:: SOURCE TEXT ::

--*--

If you have a small bump that grows larger, it may become a boil or abscess, and lead to localized pus. The bump will be painful and warm, and you may have a fever, as well. Lymph nodes in the area may become painful and swollen. This is the result of your body activating its immune system to combat the bacteria.

When the pimple is still small, you may be able to clear it up with antibacterial solution. When it forms an abscess, however, the pus must be drained, before the application of an antibacterial solution.

If the infection has spread, you may be prescribed IV or oral antibiotics by your physician. Usually, after the pus has been drained and the inflammation has receded, the pain will be alleviated, as well. You can still take OTC pain killers until the pain decreases. DO NOT use a needle or pressure to drain the pus yourself. This actually can spread the infection even further.

  • Trauma

Trauma to your nose, from bumping or hitting it, or falling, may cause swelling and pain, and you will have a visibly swollen nose. If your nose appears crooked, you may have a cracked or fractured bone. Broken bones may also be accompanied by bruising and bleeding in the area of the eyes and nose. You may even have some difficulty in breathing. See your physician right away if you have these symptoms.

  • Allergic Rhinitis

This medical problem also causes the mucosa inside your nose to swell. It occurs after you have inhaled pollutants, bacteria, smoke, pollen or dust that you are allergic to. It may cause headaches, sneezing and a runny nose.

Your nose will be painful, red, clogged and swollen, particularly if you blow it a lot. Treatment will include pain relievers, antihistamines and decongestants.

  • Nasal Polyps

A swollen nose can also be caused by nasal polyps. They are benign growths in your nose, associated with some allergic conditions. If they get larger, they may block your nasal passages, cause mucus to be over-produced and collected, and cause pain similar that that experienced with sinusitis.

If these polyps continue to grow, they may push into your bones, changing the shape of your nose. See an Ear, Nose & Throat specialist for treatment. It may include steroid nasal sprays, decongestants and possible polyp removal by surgery.

  • Foreign Object(s)

Foreign objects in the nose are more common during childhood, but it can happen to adults, too. They cause nasal swelling, along with tenderness. If it remains undetected for several days, or has sliced the nasal mucosa, you may be ripe for infection.

You’ll know if your nose is infected. It will often have a foul-smelling discharge that is green or yellow in color. You may also experience bleeding. Seek immediate medical help to have the object removed and clear up your infection.

--*--

:: PROBLEM DESCRIPTION ::
For each statement below, say yes or no to whether it agrees with the text on nose swelling, and quote the deciding words of that text verbatim.
1. Using a needle to drain the pus from a boil yourself is recommended.
2. Nasal polyps are benign growths.
3. Foreign objects in the nose occur only in children.
The listing after this point is separate material, unrelated to the text on nose swelling.

:: RAW DATA ::

--*--

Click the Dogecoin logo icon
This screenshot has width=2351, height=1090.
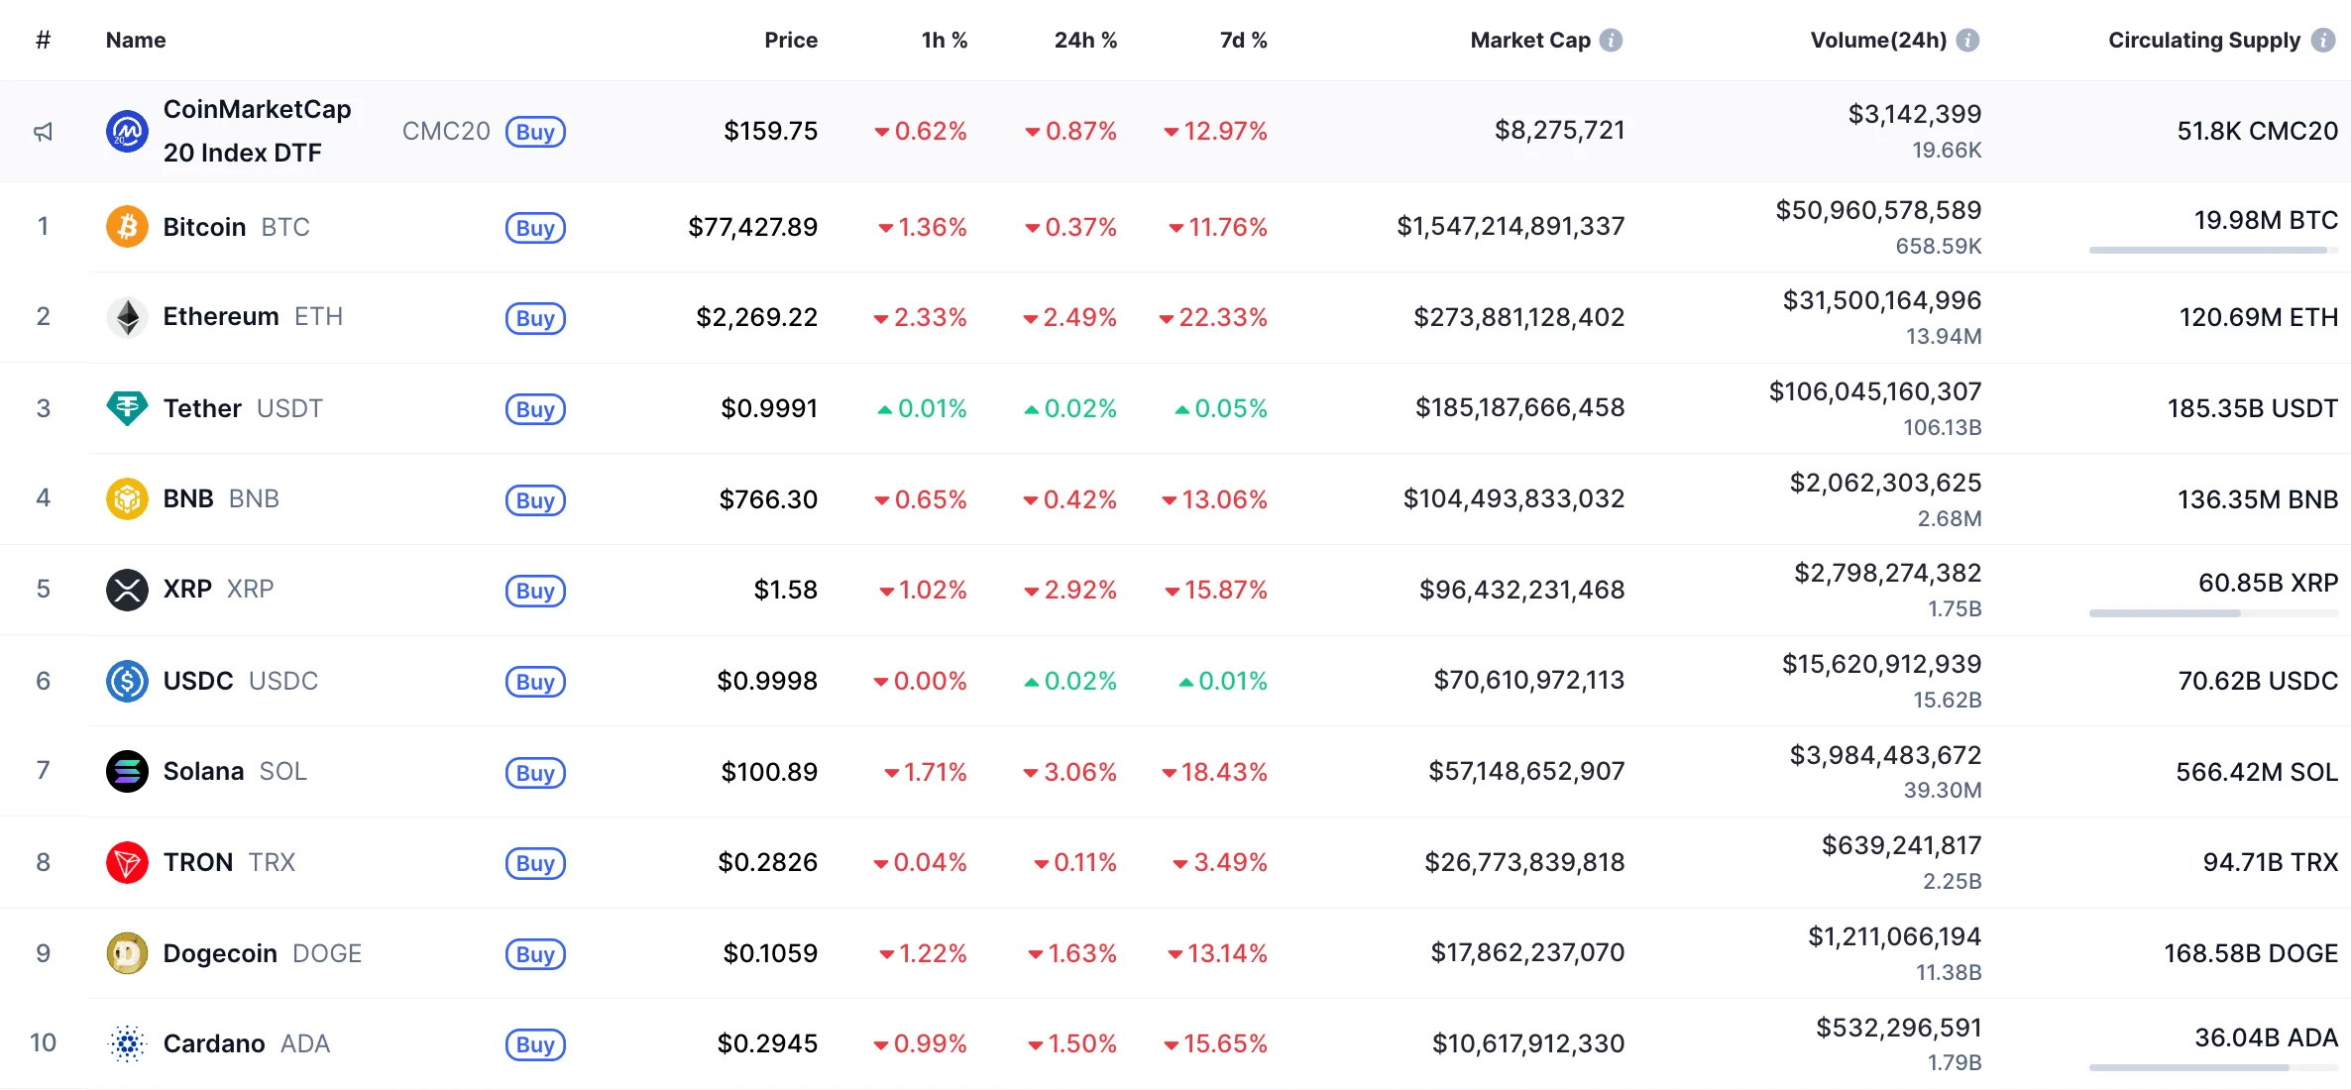click(127, 953)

--*--

:: SOLUTION ::
1. No: "DO NOT use a needle or pressure to drain the pus yourself."
2. Yes: "They are benign growths in your nose"
3. No: "Foreign objects in the nose are more common during childhood, but it can happen to adults, too."